# First KCBS event



## bame (May 30, 2009)

I am thinking of entering my first contest in July. I don't have much in way of hauling (just a old Tahoe). What are the bare bones needs for a contest? Any help would be appreciated


----------



## smokebuzz (May 30, 2009)

Have you been to a comp to watch?
alot of what you need is specific to you, but

Coolers
tables
cleaning totes
dish soap
knives
paper towels
spray cleaner,
cutting board
The list goes on, try doing in the back yard, no going to the house.
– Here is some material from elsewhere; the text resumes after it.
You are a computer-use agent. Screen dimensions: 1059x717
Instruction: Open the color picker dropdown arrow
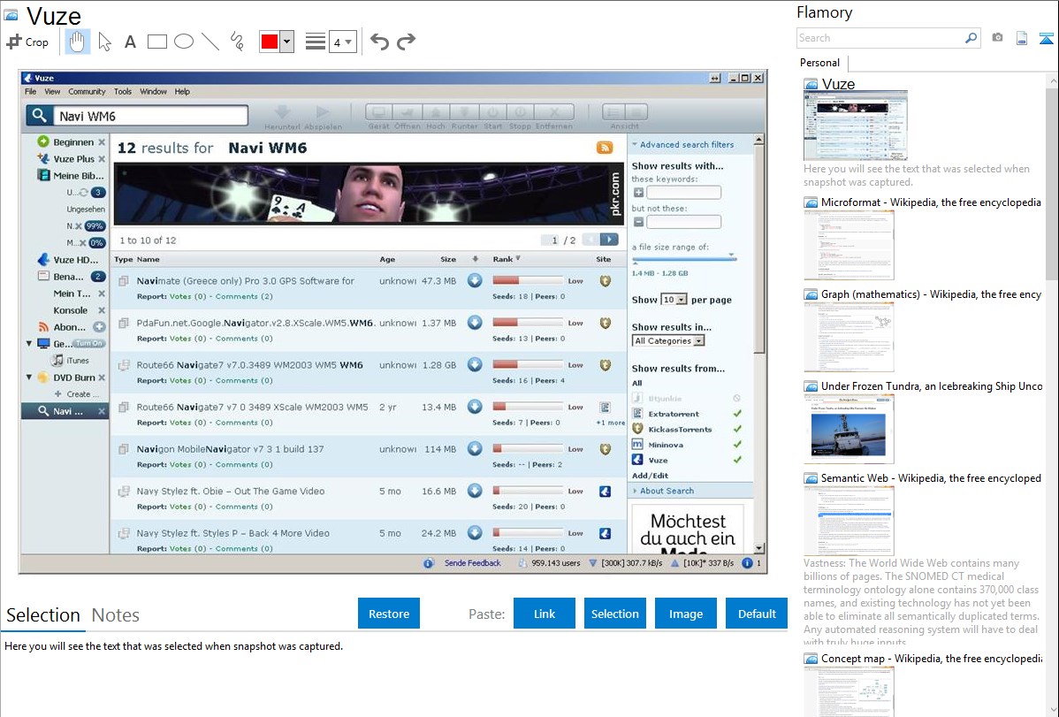286,42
I  would say hang out at a couple comps first, see what everyone else brings vs. what you need. I could tell you everything i take but it may not suit what YOU do. There used to be a check list here some where that would be a good start for you.


----------



## tn_bbq (May 31, 2009)

Lock yourself out of the house and do a test run (bring clipboard).


----------



## shooterrick (Jun 1, 2009)

Maybe this will help.
http://www.pnwba.com/ContestApps/200...tChecklist.pdf


----------



## gooose53 (Jun 2, 2009)

Best advice is to visit  a few comps or even try to cook with a team a couple of times.  For someone just starting out you need alot of stuff.  I teamed up with a guy who had done a number of contests and he had all the stuff we needed.  I brought the cooker.  Please go talk to the cookers at a comp and ask them....they will be helpful I know.


----------